| Source excerpt |
Originally posted by Jeff M. Hopper:


Now, if my astronomy is remembered correctly, type-S stars have strong spectra for zirconium oxide and lanthanum oxide. This would mean that the solar winds from these stars would also have a high percentage of lanthanum oxide in their composition. So instead of digging in the dirt for the lanthanum bearing minerals, why not just set up a collector in a nice orbit around the type-S star and catch the wind?

would it be too much of a handwave to say that despite the infrequency of these star types, when they are found, they're likely to have a very high percentage that lanthanum will be found in those systems ? (someplace)
 
If we assume that the solar winds of the S-type stars carry Lanthanum Oxides to their planets (if they have any) then I guess over time it could pile up on the surfaces of those worlds.

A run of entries
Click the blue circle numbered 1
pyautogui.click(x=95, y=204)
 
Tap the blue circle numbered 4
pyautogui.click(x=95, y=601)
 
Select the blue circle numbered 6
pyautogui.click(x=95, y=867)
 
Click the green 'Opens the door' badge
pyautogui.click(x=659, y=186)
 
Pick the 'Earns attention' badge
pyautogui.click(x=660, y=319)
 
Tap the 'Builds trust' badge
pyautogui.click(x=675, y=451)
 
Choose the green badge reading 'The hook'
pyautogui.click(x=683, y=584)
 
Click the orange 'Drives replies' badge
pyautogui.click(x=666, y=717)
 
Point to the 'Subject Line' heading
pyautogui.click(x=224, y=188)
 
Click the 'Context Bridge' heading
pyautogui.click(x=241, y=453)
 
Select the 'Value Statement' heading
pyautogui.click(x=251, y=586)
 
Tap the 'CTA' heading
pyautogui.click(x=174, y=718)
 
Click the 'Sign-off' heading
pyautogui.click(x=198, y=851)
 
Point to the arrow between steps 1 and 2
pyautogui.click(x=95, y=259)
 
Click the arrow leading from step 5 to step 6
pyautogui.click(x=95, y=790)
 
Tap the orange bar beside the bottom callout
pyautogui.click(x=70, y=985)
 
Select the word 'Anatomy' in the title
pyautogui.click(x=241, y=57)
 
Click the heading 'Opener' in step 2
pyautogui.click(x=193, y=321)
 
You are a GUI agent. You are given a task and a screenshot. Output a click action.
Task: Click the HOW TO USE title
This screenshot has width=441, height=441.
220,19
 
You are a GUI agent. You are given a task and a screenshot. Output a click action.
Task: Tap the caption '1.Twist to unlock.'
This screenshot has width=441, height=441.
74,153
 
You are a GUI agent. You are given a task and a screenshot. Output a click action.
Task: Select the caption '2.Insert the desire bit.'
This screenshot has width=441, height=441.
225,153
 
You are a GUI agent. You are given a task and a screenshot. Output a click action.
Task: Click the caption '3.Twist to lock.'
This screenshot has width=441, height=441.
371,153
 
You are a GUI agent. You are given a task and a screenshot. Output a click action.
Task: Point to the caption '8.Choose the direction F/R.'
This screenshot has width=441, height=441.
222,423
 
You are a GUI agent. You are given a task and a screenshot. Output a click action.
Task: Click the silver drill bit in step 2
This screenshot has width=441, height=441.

| Exercise task 1 |
Write out the forum post on lanthanum and S-type stars word for word, from "Now, if my astronomy" up to and including "systems ? (someplace)".
| Exercise task 2 |
In the entries, replace "badge" with "tag" from the line with "Tap the blue circle numbered 4" up to and including the line with "pyautogui.click(x=683, y=584)". Keep everything else the same and return only those lines.

| Task answer 1 |
Now, if my astronomy is remembered correctly, type-S stars have strong spectra for zirconium oxide and lanthanum oxide. This would mean that the solar winds from these stars would also have a high percentage of lanthanum oxide in their composition. So instead of digging in the dirt for the lanthanum bearing minerals, why not just set up a collector in a nice orbit around the type-S star and catch the wind?

would it be too much of a handwave to say that despite the infrequency of these star types, when they are found, they're likely to have a very high percentage that lanthanum will be found in those systems ? (someplace)

| Task answer 2 |
Tap the blue circle numbered 4
pyautogui.click(x=95, y=601)
 
Select the blue circle numbered 6
pyautogui.click(x=95, y=867)
 
Click the green 'Opens the door' tag
pyautogui.click(x=659, y=186)
 
Pick the 'Earns attention' tag
pyautogui.click(x=660, y=319)
 
Tap the 'Builds trust' tag
pyautogui.click(x=675, y=451)
 
Choose the green tag reading 'The hook'
pyautogui.click(x=683, y=584)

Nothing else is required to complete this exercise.